Question

(a) find the projection of \(\mathbf{u}\) onto \(\mathbf{v}\), and (b) find the vector component of u orthogonal to v. $$ \mathbf{u}=\langle 2,-3\rangle, \quad \mathbf{v}=\langle 3,2\rangle $$

Short answer

The projection of u onto v is \( \langle0,0\rangle \) and the vector component of u orthogonal to v is \( \langle2,-3\rangle \).

Step-by-step solution

Calculate the Dot Product of u and v

The dot product of two vectors \( \mathbf{u} \) and \( \mathbf{v} \) is given by \( \mathbf{u} \cdot \mathbf{v} = \) sum of the product of their corresponding components. In this case, \( \mathbf{u} \cdot \mathbf{v} = (2*3) + (-3*2) = 0.

Find the Square of V's Magnitude

We need to find the square of magnitude of vector \( \mathbf{v} \). The magnitude of a vector \( \mathbf{v} = \langle v_1, v_2 \rangle \) is given by \( \| \mathbf{v} \|^2 = v_1^2 + v_2^2 \). Here, \( \| \mathbf{v} \|^2 = (3*3) + (2*2) = 13.

Calculate the Projection of u onto v

The projection of vector \( \mathbf{u} \) onto vector \( \mathbf{v} \) is given by \( \text{proj}_{\mathbf{v}} \mathbf{u} = \frac{ \mathbf{u} \cdot \mathbf{v}}{\| \mathbf{v} \|^2} * \mathbf{v} \). Substituting values we have \( \text{proj}_{\mathbf{v}} \mathbf{u} = \frac{0}{13} * \langle3,2\rangle = \langle0,0\rangle \).

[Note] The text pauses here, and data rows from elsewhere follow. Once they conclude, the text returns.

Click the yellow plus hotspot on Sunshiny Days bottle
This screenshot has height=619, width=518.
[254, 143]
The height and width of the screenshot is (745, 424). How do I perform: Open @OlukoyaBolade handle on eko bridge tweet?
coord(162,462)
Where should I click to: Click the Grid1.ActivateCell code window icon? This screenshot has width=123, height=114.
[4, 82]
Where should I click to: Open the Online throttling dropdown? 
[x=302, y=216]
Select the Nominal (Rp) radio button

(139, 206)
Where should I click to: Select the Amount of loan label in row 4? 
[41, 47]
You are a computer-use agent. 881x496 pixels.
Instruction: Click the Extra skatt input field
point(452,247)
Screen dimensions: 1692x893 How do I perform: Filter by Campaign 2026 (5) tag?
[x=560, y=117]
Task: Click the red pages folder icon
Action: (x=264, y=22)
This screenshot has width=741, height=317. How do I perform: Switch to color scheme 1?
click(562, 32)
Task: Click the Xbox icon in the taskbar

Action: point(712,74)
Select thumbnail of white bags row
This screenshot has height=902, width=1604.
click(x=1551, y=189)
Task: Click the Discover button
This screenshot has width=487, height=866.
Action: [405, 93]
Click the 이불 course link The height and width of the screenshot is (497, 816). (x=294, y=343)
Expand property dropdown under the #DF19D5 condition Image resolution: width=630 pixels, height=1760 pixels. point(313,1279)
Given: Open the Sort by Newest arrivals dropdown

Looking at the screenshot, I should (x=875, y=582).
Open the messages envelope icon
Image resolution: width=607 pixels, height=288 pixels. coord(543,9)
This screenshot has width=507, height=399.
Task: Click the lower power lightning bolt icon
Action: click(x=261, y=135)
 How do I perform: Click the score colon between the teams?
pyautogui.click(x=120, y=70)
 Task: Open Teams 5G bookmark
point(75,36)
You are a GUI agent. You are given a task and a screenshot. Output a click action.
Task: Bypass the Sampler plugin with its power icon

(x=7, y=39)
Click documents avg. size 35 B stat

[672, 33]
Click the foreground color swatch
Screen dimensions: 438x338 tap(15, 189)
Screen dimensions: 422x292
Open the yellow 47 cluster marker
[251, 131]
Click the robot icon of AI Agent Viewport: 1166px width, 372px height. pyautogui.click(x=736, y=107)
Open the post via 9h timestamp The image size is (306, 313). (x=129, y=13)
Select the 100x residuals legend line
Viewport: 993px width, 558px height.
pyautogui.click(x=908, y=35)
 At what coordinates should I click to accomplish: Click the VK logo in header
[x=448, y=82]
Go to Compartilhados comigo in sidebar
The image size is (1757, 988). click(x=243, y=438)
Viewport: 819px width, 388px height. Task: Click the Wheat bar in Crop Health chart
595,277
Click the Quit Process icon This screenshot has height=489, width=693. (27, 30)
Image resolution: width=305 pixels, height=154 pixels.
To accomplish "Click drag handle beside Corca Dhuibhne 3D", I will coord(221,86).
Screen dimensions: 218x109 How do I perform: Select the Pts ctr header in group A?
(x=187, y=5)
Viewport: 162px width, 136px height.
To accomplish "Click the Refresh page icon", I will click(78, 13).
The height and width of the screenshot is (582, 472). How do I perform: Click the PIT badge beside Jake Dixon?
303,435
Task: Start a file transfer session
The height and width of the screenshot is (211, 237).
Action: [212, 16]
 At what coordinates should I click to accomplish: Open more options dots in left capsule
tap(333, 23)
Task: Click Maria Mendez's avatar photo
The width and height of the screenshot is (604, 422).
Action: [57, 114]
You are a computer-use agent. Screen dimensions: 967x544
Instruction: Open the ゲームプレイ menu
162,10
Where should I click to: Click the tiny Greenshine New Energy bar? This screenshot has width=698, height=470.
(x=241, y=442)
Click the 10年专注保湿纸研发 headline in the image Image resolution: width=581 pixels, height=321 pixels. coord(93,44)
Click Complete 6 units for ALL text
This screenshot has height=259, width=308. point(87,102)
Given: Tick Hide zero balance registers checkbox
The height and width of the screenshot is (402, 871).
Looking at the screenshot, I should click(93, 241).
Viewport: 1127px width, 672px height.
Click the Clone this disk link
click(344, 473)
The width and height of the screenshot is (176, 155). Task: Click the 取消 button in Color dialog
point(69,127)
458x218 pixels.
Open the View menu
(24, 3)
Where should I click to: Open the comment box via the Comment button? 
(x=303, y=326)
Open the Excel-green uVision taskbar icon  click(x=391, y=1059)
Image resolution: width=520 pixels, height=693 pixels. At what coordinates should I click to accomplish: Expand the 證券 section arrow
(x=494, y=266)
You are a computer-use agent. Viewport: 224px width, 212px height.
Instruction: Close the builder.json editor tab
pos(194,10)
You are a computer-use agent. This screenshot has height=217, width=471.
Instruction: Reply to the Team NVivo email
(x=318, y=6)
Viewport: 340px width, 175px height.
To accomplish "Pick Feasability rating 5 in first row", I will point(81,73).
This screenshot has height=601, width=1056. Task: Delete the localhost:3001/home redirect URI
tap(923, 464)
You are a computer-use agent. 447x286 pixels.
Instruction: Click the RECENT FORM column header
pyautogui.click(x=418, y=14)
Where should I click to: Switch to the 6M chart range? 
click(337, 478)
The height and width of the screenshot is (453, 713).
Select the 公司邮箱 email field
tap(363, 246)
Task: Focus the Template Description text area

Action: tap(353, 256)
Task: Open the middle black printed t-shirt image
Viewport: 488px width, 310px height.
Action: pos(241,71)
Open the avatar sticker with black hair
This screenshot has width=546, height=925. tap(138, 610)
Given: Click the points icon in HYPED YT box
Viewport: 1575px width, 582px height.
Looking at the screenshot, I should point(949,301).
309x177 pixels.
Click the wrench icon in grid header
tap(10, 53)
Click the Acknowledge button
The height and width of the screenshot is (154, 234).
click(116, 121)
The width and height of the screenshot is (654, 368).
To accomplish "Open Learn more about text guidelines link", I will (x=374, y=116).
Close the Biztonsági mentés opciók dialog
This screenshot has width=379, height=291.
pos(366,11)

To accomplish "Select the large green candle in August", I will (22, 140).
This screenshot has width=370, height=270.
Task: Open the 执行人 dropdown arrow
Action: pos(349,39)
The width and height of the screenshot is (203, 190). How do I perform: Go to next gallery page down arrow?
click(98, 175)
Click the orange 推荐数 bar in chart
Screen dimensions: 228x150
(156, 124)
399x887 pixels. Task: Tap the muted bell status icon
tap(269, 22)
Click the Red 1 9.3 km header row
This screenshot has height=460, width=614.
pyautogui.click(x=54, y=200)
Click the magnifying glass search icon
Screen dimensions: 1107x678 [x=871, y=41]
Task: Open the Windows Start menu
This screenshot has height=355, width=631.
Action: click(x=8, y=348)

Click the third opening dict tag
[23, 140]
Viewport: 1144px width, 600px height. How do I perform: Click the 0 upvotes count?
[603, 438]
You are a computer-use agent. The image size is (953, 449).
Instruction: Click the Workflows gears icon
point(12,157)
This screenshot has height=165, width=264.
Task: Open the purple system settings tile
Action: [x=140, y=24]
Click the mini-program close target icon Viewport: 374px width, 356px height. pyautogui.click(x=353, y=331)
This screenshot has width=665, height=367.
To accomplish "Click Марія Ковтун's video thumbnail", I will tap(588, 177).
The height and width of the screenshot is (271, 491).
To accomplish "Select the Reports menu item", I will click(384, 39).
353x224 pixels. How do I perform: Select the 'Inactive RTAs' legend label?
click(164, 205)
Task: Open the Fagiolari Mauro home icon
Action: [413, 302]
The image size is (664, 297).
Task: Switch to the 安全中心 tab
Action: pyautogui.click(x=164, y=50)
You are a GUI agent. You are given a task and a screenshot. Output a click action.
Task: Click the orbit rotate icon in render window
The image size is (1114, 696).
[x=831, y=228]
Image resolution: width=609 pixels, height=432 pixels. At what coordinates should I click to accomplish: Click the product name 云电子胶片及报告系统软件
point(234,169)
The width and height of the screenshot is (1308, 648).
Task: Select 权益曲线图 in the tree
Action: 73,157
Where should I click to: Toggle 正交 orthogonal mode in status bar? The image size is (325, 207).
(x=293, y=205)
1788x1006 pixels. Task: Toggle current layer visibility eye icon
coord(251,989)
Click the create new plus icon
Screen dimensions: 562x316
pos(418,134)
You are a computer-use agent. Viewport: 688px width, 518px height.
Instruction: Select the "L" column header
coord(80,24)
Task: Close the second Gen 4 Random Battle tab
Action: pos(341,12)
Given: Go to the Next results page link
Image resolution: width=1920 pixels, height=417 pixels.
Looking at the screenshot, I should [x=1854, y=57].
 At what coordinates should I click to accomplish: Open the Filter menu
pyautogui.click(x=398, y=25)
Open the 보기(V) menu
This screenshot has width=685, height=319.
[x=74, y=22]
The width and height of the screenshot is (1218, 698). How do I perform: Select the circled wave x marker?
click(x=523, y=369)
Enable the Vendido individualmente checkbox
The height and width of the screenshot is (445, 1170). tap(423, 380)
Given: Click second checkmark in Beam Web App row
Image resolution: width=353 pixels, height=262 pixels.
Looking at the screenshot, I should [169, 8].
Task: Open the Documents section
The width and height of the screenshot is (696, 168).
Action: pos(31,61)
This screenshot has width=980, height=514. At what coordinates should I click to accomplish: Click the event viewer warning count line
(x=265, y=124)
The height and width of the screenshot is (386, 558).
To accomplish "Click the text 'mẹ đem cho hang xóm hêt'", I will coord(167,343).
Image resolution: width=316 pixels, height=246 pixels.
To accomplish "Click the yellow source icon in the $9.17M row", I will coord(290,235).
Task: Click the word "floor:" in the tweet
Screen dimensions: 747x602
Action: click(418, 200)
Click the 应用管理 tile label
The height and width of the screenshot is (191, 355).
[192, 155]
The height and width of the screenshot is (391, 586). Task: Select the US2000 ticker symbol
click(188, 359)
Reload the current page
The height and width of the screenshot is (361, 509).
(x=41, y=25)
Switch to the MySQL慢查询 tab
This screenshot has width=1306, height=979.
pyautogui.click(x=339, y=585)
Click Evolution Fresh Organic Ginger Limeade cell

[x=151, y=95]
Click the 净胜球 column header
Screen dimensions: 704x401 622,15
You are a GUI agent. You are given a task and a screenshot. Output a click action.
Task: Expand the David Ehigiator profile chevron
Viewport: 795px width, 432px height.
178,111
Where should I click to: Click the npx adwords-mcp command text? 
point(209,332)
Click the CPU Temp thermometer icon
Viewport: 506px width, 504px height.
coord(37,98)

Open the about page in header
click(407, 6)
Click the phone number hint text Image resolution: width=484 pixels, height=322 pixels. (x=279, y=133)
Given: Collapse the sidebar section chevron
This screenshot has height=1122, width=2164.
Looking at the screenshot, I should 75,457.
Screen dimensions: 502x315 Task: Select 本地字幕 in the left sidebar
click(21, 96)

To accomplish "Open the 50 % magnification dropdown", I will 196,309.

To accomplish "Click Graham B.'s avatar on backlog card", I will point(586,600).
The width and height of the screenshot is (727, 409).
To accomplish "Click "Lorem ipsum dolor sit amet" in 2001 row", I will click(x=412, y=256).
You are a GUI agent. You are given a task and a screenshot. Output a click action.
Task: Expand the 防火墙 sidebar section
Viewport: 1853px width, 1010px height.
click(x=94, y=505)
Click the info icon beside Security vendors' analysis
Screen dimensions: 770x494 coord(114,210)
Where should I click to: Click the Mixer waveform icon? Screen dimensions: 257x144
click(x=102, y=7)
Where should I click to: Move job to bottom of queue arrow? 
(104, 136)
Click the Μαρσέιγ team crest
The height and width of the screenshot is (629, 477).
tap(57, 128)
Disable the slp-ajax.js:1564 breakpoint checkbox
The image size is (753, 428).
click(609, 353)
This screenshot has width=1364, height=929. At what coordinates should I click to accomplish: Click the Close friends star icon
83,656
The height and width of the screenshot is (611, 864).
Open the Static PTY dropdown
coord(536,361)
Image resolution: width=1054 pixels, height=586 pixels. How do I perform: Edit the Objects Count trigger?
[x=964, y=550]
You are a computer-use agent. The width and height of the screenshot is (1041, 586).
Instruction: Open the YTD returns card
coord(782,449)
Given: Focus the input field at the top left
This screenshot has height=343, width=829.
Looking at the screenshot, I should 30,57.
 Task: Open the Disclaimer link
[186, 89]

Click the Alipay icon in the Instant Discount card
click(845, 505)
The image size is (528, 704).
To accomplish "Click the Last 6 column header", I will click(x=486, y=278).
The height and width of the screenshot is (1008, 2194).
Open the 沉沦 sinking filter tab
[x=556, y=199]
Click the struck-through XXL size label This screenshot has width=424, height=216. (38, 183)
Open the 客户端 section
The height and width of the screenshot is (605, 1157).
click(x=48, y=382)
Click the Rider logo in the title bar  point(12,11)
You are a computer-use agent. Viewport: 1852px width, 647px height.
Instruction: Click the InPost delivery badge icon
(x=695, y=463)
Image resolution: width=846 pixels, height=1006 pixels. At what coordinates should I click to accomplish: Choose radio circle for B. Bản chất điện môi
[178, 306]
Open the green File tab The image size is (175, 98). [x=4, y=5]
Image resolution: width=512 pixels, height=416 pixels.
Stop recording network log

Find the Vector Component of u Orthogonal to v

The vector component of \( \mathbf{u} \) orthogonal to \( \mathbf{v} \) is given by \( \mathbf{u} - \text{proj}_{\mathbf{v}} \mathbf{u} \). Substituting values get \( \langle2,-3\rangle - \langle0,0\rangle = \langle2,-3\rangle \).